We were retreating from the battle
under fire from mortars and machine guns. At the Markovsky farmstead, we squatted in a trench, under a terrible fire, and then slipped through the encirclement. I appointed myself the commissar of a group of eighteen men. We lay down in [a field of] wheat. Germans appeared. A red-haired one shouted: “
Rus, uk vekh!

2
We fired bursts from our sub-machine guns and knocked four Germans off their horses. We broke through, shooting with a sub-machine gun and a machine gun. There were about twenty-five Germans. Sixteen of us were left out of the eighteen.

‘At night, we walked through the wheat. It was overripe and rustled and Germans fired at us with a machine gun . . . Then I assembled the sixteen men again and took a compass bearing to avoid roads and villages on our way. We spent the night lying on the high bank of the Don.
3
We tied groundsheets together into a rope in order to haul the wounded men across the river, but it wasn’t long enough. I suggested we swim the river. We put all our documents inside our forage caps and ammunition into a bag. I got tired halfway across the river and dropped the bag into the water. I kept my notepads in the forage cap.’

Once the Germans had finally cleared the west bank of the Don of Soviet troops, General Paulus redeployed his formations ready for the next leap forward. In the early hours of 21 August, German infantry in assault boats crossed the Don and seized bridgeheads on the east bank. Engineers went rapidly to work, and by the middle of the next day, a series of tank-bearing pontoon bridges were in place across the ‘Quiet Don’. Armoured units rapidly filled the bridgehead.

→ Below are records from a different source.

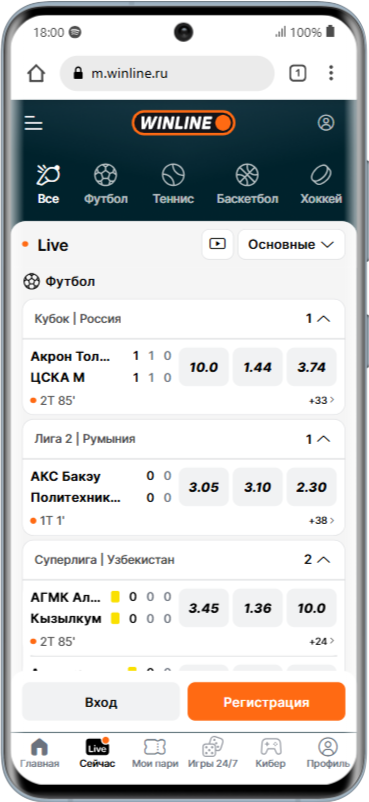Focus the m.winline.ru address bar
Image resolution: width=369 pixels, height=802 pixels.
(167, 74)
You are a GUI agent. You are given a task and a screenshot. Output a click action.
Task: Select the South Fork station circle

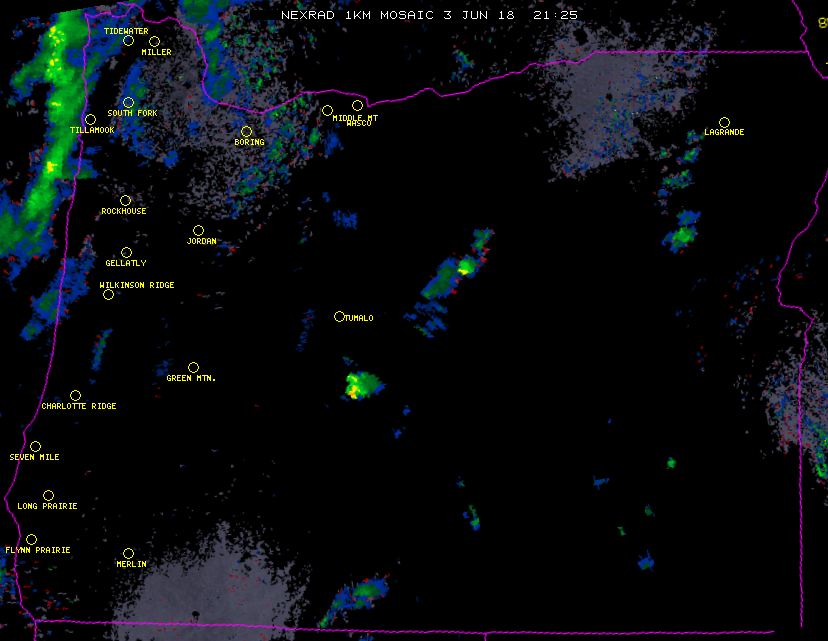click(128, 102)
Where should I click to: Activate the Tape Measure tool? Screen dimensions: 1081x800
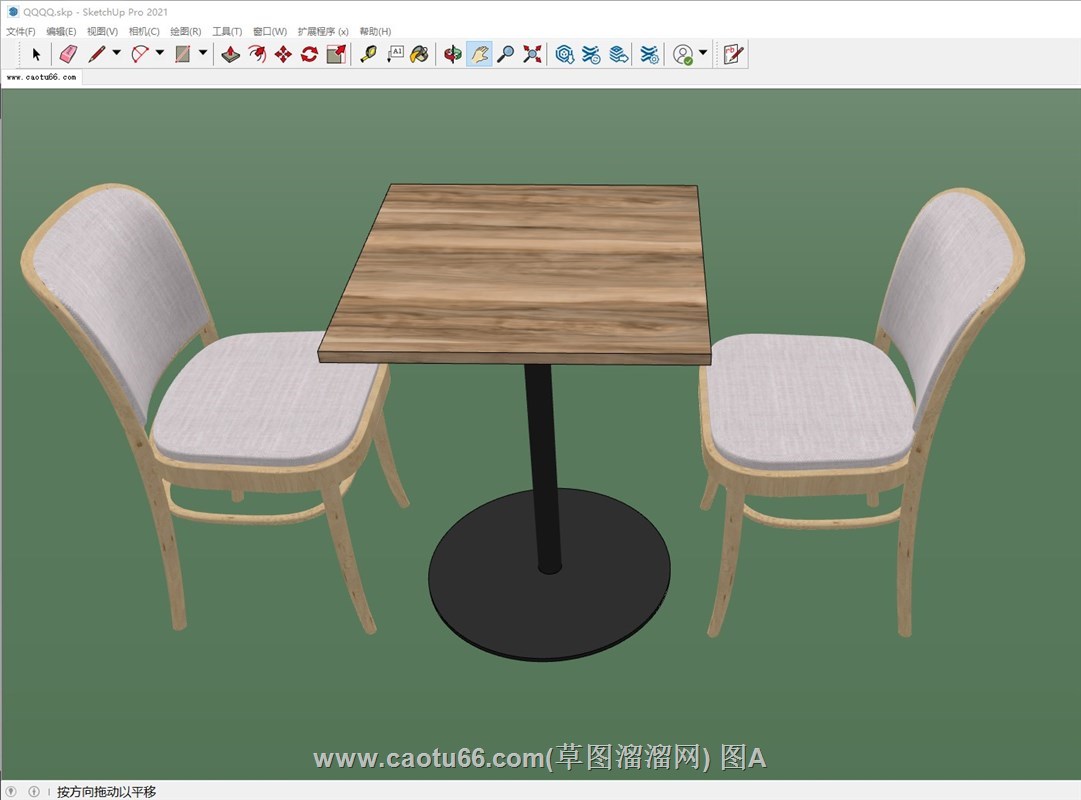pyautogui.click(x=368, y=54)
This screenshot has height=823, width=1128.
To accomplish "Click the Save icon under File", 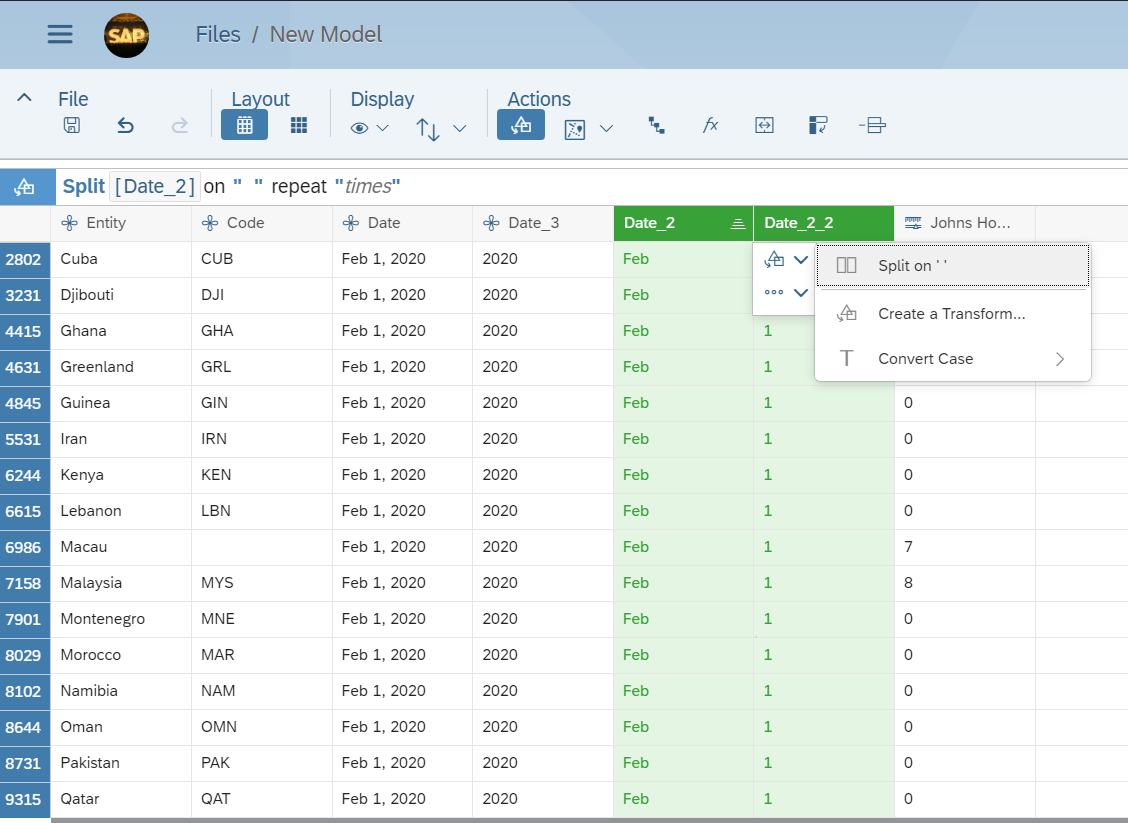I will tap(72, 125).
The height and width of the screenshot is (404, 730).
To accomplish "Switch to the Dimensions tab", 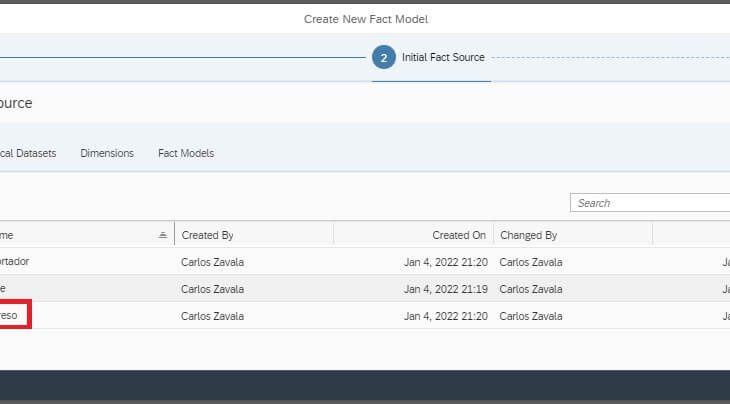I will tap(107, 153).
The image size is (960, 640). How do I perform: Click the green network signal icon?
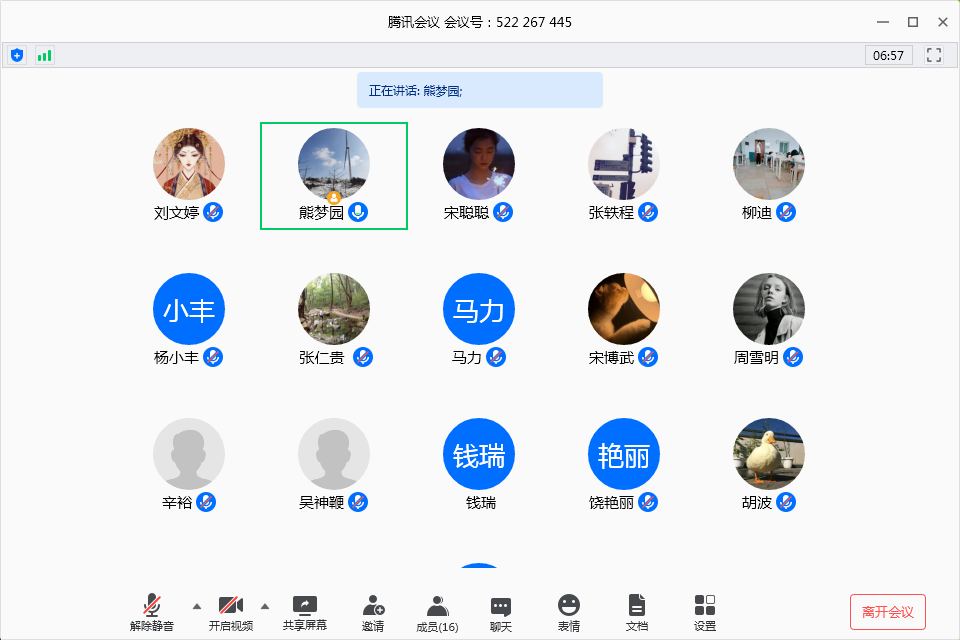point(44,55)
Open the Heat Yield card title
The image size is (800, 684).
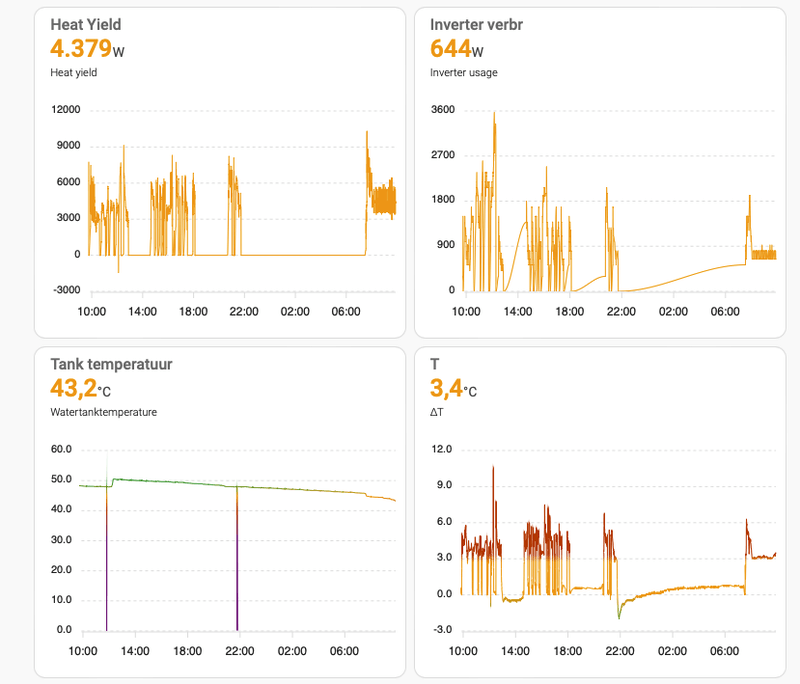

On Sunday 23 August 1942, the 16th Panzer Division led the charge across the steppe to reach the Volga just north of Stalingrad, late that
same afternoon. Overhead, the bombers of General Wolfram von Richthofen’s Fourth Air Fleet waggled their wings in encouragement to the ground forces. Behind them lay the ruins of Stalingrad which they had carpet-bombed in relays. During that day and over the course of the next three, some 40,000 civilians are said to have died in the burning city.

It was also the day that Grossman, on Ortenberg’s orders, left the Soviet capital for Stalingrad to report on the approaching battle.

We left Moscow in the vehicle on 23 August. The chief fitters at the editorial board garage had spent time preparing our vehicle for the thousand-kilometre race from Moscow to Stalingrad. However, we suddenly came to a halt three kilometres outside Moscow. We had flat tyres on all four wheels at the same time. While Burakov, the driver, expressed his surprise at this incident and then started repairing the tyres in a leisurely fashion, we, the correspondents, began interviewing the population of the Moscow area, [in fact] a girl beside the main road. She had a tanned face, aquiline nose and cheeky blue eyes.

‘Do you like colonels?’

‘Why should I like them?’

‘And
what about lieutenants with their cubes
?’

‘Lieutenants get on my nerves. I like soldiers.’

Despite the urgency of their journey south, Grossman could not forgo a visit to Leo Tolstoy’s estate, which he had last seen just before it was occupied by General Guderian the previous October.

Yasnaya Polyana. Eighty-three Germans were buried next to Tolstoy. They were dug up and reburied in a crater made by a German bomb. The flowers in front of the house are magnificent. It’s a good summer. Life seems to be filled with honey and calm.

Tolstoy’s grave. Flowers again, and bees are crawling in them. Little wasps are hovering above the grave. And in Yasnaya Polyana, a big orchard has died from the frost. All the trees are dead, dry apple trees stand grey, dull, dead like crosses on graves.

The blue, ash-grey main road. Villages have become the kingdom of women. They drive tractors, guard warehouses and stables, queue for vodka. Tipsy girls are out singing – they are seeing a girlfriend off to the army. Women are carrying on their shoulders the great burden
of work. Women dominate. They are coping with an enormous amount of work and send bread, aircraft, weapons and ammunition to the front. They feed us and arm us now. And we, men, do the second part of the job. We do the fighting. And we don’t fight well. We have retreated to the Volga. Women look and say nothing. There’s no reproach in [their eyes], not a bitter word. Are they nursing a grievance? Or do they understand what a terrible burden a war is, even an unsuccessful one?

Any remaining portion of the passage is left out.